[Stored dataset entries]
↓
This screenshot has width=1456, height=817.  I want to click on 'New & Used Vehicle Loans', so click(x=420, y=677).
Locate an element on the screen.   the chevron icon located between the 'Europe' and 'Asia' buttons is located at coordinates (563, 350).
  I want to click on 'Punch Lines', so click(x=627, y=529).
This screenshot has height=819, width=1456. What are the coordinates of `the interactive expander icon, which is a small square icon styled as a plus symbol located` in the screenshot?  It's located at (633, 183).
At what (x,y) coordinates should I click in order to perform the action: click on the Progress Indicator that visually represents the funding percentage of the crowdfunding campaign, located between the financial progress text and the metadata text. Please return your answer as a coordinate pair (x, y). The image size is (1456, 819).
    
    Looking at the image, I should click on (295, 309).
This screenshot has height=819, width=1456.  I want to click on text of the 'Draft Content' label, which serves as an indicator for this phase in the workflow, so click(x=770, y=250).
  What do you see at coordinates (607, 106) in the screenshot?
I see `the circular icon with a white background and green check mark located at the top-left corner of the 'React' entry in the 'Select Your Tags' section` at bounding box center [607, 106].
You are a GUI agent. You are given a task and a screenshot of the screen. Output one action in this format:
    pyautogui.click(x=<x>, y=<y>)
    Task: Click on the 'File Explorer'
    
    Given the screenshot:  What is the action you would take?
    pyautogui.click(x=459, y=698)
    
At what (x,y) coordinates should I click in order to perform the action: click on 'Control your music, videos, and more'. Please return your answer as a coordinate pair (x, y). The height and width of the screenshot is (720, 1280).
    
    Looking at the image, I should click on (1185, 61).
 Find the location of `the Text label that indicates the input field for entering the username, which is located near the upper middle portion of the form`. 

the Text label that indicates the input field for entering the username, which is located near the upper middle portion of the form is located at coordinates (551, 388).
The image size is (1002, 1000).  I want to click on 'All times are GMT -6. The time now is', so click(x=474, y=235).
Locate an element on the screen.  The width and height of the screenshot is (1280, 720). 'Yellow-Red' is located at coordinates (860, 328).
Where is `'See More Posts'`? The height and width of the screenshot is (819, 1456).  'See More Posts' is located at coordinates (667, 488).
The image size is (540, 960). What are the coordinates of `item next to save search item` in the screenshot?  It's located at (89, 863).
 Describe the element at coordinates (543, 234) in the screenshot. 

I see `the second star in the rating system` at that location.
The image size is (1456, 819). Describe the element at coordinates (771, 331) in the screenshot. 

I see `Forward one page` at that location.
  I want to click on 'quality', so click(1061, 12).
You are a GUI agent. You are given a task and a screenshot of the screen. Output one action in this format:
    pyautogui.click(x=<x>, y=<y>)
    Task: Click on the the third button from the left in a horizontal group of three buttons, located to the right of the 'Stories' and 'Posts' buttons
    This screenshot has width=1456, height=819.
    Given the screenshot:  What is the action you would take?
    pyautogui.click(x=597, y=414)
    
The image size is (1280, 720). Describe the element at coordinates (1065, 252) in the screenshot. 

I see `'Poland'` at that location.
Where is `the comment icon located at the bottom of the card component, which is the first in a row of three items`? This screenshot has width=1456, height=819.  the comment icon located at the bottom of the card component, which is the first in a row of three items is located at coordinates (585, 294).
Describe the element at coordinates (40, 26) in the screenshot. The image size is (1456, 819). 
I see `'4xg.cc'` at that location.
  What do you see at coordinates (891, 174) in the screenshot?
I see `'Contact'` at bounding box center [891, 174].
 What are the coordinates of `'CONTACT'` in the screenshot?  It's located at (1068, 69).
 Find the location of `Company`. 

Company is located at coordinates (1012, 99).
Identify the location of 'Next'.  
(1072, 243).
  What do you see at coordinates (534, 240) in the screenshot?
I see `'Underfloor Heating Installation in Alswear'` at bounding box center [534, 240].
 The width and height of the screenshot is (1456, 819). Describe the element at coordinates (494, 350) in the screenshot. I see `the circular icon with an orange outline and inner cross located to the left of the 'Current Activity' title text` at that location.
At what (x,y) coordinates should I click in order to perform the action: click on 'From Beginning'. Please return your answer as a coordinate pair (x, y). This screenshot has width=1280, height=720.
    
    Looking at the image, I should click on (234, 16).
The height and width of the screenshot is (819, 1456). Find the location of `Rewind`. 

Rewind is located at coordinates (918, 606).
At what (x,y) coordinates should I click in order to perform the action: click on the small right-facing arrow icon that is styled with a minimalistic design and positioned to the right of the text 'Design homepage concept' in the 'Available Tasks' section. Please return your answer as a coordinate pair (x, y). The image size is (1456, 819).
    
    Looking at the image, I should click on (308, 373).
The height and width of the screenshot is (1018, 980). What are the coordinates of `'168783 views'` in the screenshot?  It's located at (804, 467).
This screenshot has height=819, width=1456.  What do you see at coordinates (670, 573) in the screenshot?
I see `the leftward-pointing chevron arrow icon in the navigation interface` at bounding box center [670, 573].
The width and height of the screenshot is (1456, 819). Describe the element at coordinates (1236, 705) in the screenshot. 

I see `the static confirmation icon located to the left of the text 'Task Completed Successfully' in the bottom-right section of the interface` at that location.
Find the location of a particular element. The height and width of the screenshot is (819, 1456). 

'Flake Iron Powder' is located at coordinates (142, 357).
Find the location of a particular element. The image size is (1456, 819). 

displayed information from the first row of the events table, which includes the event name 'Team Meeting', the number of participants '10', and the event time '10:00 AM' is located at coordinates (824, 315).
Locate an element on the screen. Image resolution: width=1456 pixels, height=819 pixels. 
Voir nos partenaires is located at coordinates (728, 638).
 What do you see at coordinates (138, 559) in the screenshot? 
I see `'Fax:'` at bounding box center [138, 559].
↑
• What the exercise asks
Update the entries above by replacing every occurrence of "This screenshot has" with "This capture has", leaving all other text unchanged.

• Written answer
This capture has width=1456, height=817.  I want to click on 'New & Used Vehicle Loans', so click(x=420, y=677).
Locate an element on the screen.   the chevron icon located between the 'Europe' and 'Asia' buttons is located at coordinates (563, 350).
  I want to click on 'Punch Lines', so click(x=627, y=529).
This capture has height=819, width=1456. What are the coordinates of `the interactive expander icon, which is a small square icon styled as a plus symbol located` in the screenshot?  It's located at (633, 183).
At what (x,y) coordinates should I click in order to perform the action: click on the Progress Indicator that visually represents the funding percentage of the crowdfunding campaign, located between the financial progress text and the metadata text. Please return your answer as a coordinate pair (x, y). The image size is (1456, 819).
    
    Looking at the image, I should click on (295, 309).
This capture has height=819, width=1456.  I want to click on text of the 'Draft Content' label, which serves as an indicator for this phase in the workflow, so click(x=770, y=250).
  What do you see at coordinates (607, 106) in the screenshot?
I see `the circular icon with a white background and green check mark located at the top-left corner of the 'React' entry in the 'Select Your Tags' section` at bounding box center [607, 106].
You are a GUI agent. You are given a task and a screenshot of the screen. Output one action in this format:
    pyautogui.click(x=<x>, y=<y>)
    Task: Click on the 'File Explorer'
    
    Given the screenshot:  What is the action you would take?
    pyautogui.click(x=459, y=698)
    
At what (x,y) coordinates should I click in order to perform the action: click on 'Control your music, videos, and more'. Please return your answer as a coordinate pair (x, y). The height and width of the screenshot is (720, 1280).
    
    Looking at the image, I should click on (1185, 61).
 Find the location of `the Text label that indicates the input field for entering the username, which is located near the upper middle portion of the form`. 

the Text label that indicates the input field for entering the username, which is located near the upper middle portion of the form is located at coordinates (551, 388).
The image size is (1002, 1000).  I want to click on 'All times are GMT -6. The time now is', so click(x=474, y=235).
Locate an element on the screen.  The width and height of the screenshot is (1280, 720). 'Yellow-Red' is located at coordinates (860, 328).
Where is `'See More Posts'`? The height and width of the screenshot is (819, 1456).  'See More Posts' is located at coordinates (667, 488).
The image size is (540, 960). What are the coordinates of `item next to save search item` in the screenshot?  It's located at (89, 863).
 Describe the element at coordinates (543, 234) in the screenshot. 

I see `the second star in the rating system` at that location.
The image size is (1456, 819). Describe the element at coordinates (771, 331) in the screenshot. 

I see `Forward one page` at that location.
  I want to click on 'quality', so click(1061, 12).
You are a GUI agent. You are given a task and a screenshot of the screen. Output one action in this format:
    pyautogui.click(x=<x>, y=<y>)
    Task: Click on the the third button from the left in a horizontal group of three buttons, located to the right of the 'Stories' and 'Posts' buttons
    This capture has width=1456, height=819.
    Given the screenshot:  What is the action you would take?
    pyautogui.click(x=597, y=414)
    
The image size is (1280, 720). Describe the element at coordinates (1065, 252) in the screenshot. 

I see `'Poland'` at that location.
Where is `the comment icon located at the bottom of the card component, which is the first in a row of three items`? This capture has width=1456, height=819.  the comment icon located at the bottom of the card component, which is the first in a row of three items is located at coordinates (585, 294).
Describe the element at coordinates (40, 26) in the screenshot. The image size is (1456, 819). 
I see `'4xg.cc'` at that location.
  What do you see at coordinates (891, 174) in the screenshot?
I see `'Contact'` at bounding box center [891, 174].
 What are the coordinates of `'CONTACT'` in the screenshot?  It's located at (1068, 69).
 Find the location of `Company`. 

Company is located at coordinates (1012, 99).
Identify the location of 'Next'.  
(1072, 243).
  What do you see at coordinates (534, 240) in the screenshot?
I see `'Underfloor Heating Installation in Alswear'` at bounding box center [534, 240].
 The width and height of the screenshot is (1456, 819). Describe the element at coordinates (494, 350) in the screenshot. I see `the circular icon with an orange outline and inner cross located to the left of the 'Current Activity' title text` at that location.
At what (x,y) coordinates should I click in order to perform the action: click on 'From Beginning'. Please return your answer as a coordinate pair (x, y). This capture has width=1280, height=720.
    
    Looking at the image, I should click on (234, 16).
The height and width of the screenshot is (819, 1456). Find the location of `Rewind`. 

Rewind is located at coordinates (918, 606).
At what (x,y) coordinates should I click in order to perform the action: click on the small right-facing arrow icon that is styled with a minimalistic design and positioned to the right of the text 'Design homepage concept' in the 'Available Tasks' section. Please return your answer as a coordinate pair (x, y). The image size is (1456, 819).
    
    Looking at the image, I should click on (308, 373).
The height and width of the screenshot is (1018, 980). What are the coordinates of `'168783 views'` in the screenshot?  It's located at (804, 467).
This capture has height=819, width=1456.  What do you see at coordinates (670, 573) in the screenshot?
I see `the leftward-pointing chevron arrow icon in the navigation interface` at bounding box center [670, 573].
The width and height of the screenshot is (1456, 819). Describe the element at coordinates (1236, 705) in the screenshot. 

I see `the static confirmation icon located to the left of the text 'Task Completed Successfully' in the bottom-right section of the interface` at that location.
Find the location of a particular element. The height and width of the screenshot is (819, 1456). 

'Flake Iron Powder' is located at coordinates (142, 357).
Find the location of a particular element. The image size is (1456, 819). 

displayed information from the first row of the events table, which includes the event name 'Team Meeting', the number of participants '10', and the event time '10:00 AM' is located at coordinates (824, 315).
Locate an element on the screen. Image resolution: width=1456 pixels, height=819 pixels. 
Voir nos partenaires is located at coordinates (728, 638).
 What do you see at coordinates (138, 559) in the screenshot? 
I see `'Fax:'` at bounding box center [138, 559].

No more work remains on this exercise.